Other members of the 29-country American-led military coalition in Iraq have already cut their numbers in half, to about 1,200 troops, largely because of the pandemic, which has suspended most training.

“We don’t want to maintain a huge number of soldiers forever in Iraq. We want to get smaller,” Gen. Kenneth F. McKenzie Jr., the head of the military’s Central Command, told an online security conference last week, noting that Iraqi forces were largely ready to take on the fight by themselves.

The Pentagon is reluctant to keep more than the absolute minimum of troops in Iraq because they have been attacked by Iranian-backed militias.
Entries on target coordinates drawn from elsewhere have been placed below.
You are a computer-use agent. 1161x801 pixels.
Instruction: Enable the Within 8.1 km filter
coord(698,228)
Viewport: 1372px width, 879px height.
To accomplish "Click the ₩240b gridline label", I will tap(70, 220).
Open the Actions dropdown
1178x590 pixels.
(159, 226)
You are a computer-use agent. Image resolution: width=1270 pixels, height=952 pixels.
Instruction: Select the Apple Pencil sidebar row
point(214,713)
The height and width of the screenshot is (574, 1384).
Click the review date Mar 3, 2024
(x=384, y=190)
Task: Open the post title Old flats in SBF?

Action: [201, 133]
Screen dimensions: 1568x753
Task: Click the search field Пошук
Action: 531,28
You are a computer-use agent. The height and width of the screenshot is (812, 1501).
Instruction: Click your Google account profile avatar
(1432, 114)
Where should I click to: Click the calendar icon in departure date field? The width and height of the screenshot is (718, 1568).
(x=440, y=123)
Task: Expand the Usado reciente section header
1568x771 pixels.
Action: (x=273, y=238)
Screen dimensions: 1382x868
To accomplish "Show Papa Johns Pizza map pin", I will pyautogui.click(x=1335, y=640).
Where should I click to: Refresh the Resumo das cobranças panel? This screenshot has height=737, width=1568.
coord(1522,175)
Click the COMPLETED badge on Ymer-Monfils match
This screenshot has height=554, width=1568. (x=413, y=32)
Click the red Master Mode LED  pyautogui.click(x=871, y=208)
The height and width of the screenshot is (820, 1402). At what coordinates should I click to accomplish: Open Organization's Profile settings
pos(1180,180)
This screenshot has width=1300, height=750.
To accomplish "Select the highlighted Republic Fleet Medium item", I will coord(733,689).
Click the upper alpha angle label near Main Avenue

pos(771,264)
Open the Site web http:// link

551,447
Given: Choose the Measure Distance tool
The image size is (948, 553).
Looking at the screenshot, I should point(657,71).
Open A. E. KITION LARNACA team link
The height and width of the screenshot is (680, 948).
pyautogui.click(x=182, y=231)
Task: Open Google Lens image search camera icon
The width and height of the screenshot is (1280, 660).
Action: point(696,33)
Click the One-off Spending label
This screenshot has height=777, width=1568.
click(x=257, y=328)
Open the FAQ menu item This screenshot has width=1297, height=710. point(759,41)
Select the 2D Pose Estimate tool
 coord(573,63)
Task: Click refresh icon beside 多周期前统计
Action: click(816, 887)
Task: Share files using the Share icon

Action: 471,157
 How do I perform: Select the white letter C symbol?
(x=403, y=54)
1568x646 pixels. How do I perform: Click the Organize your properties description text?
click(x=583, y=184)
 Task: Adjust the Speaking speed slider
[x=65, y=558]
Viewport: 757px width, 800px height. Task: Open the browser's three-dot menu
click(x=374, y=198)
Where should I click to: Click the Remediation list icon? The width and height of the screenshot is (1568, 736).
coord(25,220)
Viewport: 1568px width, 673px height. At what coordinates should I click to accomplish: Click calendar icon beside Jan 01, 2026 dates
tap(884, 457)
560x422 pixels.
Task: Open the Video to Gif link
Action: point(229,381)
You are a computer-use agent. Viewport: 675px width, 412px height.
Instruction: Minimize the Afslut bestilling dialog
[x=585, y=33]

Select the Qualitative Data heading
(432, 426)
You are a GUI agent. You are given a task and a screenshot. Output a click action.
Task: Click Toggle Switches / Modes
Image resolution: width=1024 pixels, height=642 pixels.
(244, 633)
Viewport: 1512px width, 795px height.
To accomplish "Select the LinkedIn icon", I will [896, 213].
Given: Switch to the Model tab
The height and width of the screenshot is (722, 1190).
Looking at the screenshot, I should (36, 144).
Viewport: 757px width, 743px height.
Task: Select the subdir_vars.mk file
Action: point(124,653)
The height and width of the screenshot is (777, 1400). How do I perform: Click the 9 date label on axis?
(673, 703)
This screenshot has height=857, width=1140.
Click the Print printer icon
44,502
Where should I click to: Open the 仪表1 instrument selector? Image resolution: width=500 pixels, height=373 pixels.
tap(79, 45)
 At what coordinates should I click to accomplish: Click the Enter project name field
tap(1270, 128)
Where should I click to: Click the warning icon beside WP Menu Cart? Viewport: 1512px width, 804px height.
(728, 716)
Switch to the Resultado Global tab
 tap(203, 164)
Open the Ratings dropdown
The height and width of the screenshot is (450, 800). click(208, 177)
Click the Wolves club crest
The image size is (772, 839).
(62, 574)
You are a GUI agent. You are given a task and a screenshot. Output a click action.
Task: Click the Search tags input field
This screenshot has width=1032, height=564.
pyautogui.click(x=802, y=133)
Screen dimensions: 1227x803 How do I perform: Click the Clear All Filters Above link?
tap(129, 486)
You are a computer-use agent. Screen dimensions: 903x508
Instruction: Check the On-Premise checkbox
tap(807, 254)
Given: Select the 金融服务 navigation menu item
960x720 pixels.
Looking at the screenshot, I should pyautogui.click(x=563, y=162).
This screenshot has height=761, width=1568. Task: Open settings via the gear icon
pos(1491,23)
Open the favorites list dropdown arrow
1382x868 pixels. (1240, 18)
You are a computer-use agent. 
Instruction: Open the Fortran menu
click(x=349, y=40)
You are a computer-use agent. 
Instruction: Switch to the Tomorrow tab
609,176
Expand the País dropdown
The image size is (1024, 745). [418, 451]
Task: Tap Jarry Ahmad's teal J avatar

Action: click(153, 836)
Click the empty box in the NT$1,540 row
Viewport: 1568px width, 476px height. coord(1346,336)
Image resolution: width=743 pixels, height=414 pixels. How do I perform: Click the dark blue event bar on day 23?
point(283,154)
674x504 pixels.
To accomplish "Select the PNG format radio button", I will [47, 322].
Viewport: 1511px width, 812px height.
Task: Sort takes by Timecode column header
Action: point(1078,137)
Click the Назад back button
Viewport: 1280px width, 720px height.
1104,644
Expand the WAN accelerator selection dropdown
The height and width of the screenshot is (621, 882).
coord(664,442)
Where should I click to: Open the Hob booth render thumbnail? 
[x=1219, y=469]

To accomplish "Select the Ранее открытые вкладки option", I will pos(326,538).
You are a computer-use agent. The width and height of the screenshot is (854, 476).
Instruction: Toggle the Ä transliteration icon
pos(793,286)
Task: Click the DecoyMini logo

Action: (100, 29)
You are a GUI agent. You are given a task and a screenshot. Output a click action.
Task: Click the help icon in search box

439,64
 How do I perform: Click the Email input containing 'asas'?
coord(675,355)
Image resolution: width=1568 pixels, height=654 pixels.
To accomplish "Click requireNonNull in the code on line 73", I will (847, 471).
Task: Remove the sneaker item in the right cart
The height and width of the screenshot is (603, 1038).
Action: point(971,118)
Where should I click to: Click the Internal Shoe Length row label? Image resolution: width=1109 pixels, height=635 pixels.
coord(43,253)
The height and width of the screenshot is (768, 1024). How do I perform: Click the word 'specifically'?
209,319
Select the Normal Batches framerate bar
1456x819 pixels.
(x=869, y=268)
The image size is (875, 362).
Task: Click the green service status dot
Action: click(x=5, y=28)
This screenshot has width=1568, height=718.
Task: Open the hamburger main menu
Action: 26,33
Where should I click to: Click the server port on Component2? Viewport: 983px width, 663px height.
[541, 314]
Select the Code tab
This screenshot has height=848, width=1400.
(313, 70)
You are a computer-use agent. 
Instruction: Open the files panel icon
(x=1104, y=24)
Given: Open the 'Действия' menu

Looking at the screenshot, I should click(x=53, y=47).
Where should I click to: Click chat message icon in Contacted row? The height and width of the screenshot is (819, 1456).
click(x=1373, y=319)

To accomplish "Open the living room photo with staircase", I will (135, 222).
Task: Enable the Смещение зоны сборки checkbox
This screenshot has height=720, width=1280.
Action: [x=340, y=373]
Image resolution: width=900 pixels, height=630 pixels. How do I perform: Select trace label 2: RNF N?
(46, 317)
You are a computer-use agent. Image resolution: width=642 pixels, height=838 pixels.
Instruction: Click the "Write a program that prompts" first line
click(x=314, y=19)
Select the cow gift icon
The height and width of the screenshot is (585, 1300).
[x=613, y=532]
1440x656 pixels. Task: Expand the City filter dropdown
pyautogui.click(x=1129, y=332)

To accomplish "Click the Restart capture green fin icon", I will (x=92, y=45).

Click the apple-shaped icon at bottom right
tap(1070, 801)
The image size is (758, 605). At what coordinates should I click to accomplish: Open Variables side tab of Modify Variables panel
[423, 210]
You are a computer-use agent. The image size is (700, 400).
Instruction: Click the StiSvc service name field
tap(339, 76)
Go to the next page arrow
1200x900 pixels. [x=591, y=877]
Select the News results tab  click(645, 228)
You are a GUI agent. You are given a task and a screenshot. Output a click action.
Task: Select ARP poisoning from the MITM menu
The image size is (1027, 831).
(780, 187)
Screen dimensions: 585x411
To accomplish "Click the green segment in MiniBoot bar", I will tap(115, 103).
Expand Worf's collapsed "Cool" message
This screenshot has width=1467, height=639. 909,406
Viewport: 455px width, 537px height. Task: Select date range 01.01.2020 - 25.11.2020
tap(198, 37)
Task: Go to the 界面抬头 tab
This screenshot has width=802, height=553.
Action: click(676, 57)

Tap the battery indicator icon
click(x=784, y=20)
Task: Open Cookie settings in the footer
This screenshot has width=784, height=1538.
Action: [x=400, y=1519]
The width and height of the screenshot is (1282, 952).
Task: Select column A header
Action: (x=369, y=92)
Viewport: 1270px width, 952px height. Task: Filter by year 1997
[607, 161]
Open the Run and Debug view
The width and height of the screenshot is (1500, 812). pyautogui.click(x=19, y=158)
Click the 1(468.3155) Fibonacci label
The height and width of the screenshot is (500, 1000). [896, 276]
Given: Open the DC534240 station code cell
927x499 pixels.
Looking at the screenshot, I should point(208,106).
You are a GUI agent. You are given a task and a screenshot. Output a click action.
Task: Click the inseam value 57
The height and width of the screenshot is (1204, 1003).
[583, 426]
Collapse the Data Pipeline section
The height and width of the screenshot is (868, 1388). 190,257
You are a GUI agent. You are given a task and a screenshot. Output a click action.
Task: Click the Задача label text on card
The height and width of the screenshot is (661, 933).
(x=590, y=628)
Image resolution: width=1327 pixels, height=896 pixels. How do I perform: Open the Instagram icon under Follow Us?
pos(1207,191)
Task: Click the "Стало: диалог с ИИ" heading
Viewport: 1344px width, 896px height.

An attack on an Iraqi base in March killed three soldiers of the American-led military coalition in Iraq, two of them Americans, and wounded 14.

“Everyone’s saying the numbers will come down,” said Michael Knights, a senior fellow at the Washington Institute for Near East Policy, who met with Mr. al-Kadhimi and his top aides this week.

In an interview with The Associated Press before his departure from Baghdad, Mr. al-Kadhimi said that the cooperation should “reflect the changing nature of terrorism’s threat,” including continued training and weapons support.

On Thursday, he also praised the close intelligence sharing between United States and Iraqi forces as a major factor in the recent successes against the Islamic State.

In addition to discussion of the American military presence, the strategic talks have also delved into energy, health and the economy.

The Americans want to help expand Iraq’s oil and gas industry, at least partly to help wean Iraq off Iranian energy. Iraq, which has the world’s fifth-largest proven crude oil reserves, often relies on Iran for gas and electricity.

Dan Brouillette, the energy secretary, said on Wednesday that several American companies, including Honeywell and GE, had signed commercial partnership agreements worth up to $8 billion with the Iraqi energy and oil ministries. As part of the package, Chevron announced an agreement that would allow the company to develop a large oil field in southern Iraq.

Mr. al-Kadhimi will wrap up his visit to Washington on Friday with a meeting with Speaker Nancy Pelosi, Iraqi officials said.